Komunitas

Naik Mobil Klasik? Bisa Berolahraga dan Tetap Pede

Sejumlah pencinta mobil klasik yang tergabung dalam Komunitas Retro (Katro) pada pagi tadi memadati kota Jakarta, tepatnya di kawasan Pondok Indah.

Mereka melakukan kegiatan untuk mengelilingi kawasan tersebut dengan menggunakan mobil klasik kebanggaan mereka masing-masing.

Bukan hanya golongan usia 40 tahun ke atas saja yang hadir tetapi juga kawula muda. Semuanya sama-sama meramaikan kegiatan yang ditujukan untuk mengenang atau menggiatkan kembali pencinta mobil lawas tersebut.

Salah satunya adalah Ilham Bayu Dewanggoro. Pria berusia 30 tahun ini mengaku menyukai mobil retro karena faktor orangtua dan dirinya sendiri yang juga memiliki ketertarikan terhadap mobil tersebut.

"Saat saya SMP, orangtua pakai mobil Datsun UP, lalu ganti Honda Civic, saat itu saya sudah bawa mobil, tapi karena bukan mobil pribadi jadi tidak bisa berbuat banyak. Lalu saat sudah kuliah, saya pakai mobil ini dan kalau orang sudah tertarik pasti dia akan melakukan segalanya untuk hal yang dia suka," tutur pria yang akrab dipanggil Bayu tersebut kepada INDOSPORT.

Ada juga mengaku tidak malu meski mengendarai mobil yang sudah jarang diminati tersebut. Bahkan mereka percaya diri saat berada di jalanan dan mengaku bisa berolahraga secara tidak langsung.
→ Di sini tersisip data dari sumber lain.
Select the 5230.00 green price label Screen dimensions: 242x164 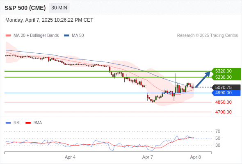[x=223, y=77]
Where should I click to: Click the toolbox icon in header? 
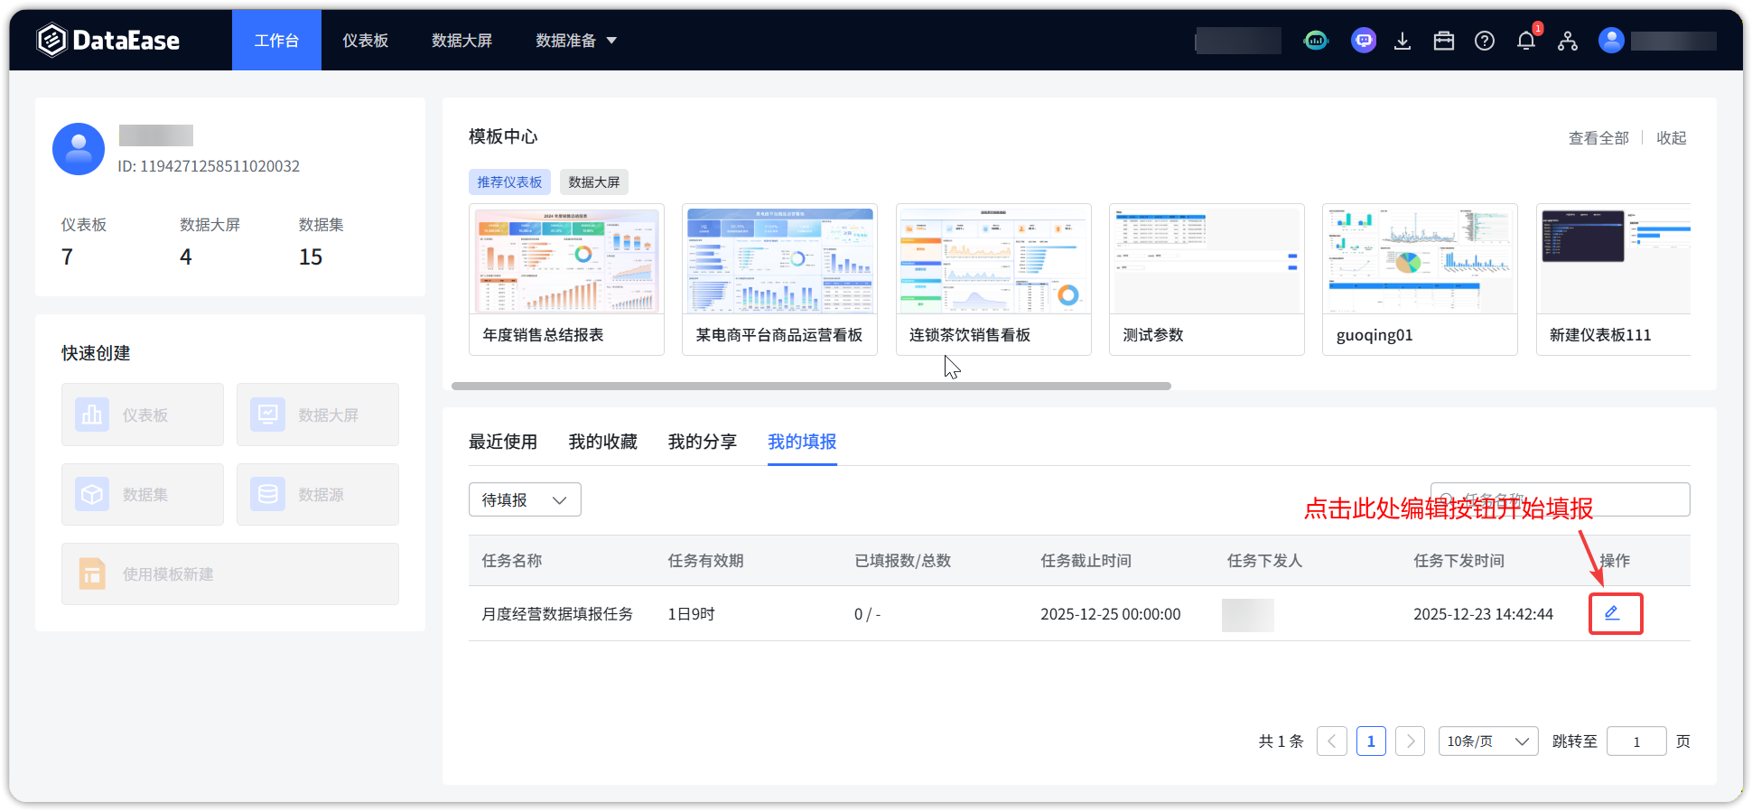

"Bawa mobil ini ke jalanan? Untuk apa malu, justru bangga dan percaya diri karena pastk banyak orang yang melihat, kita bisa jadi pusat perhatian juga. Bahkan bisa sambil olahraga juga untuk mengeluarkan keringat, yaitu kalau ada apa-apa kita perbaiki sendiri sekaligus membawa ini tidak mudah. Coba kalau mobil jaman sekarang, kalau rusak pasti kebanyakan tidak mengerti mesin dan membawanya ke bengkel," ujar Wisnu Pramarta, salah satu anggota komunitas retro.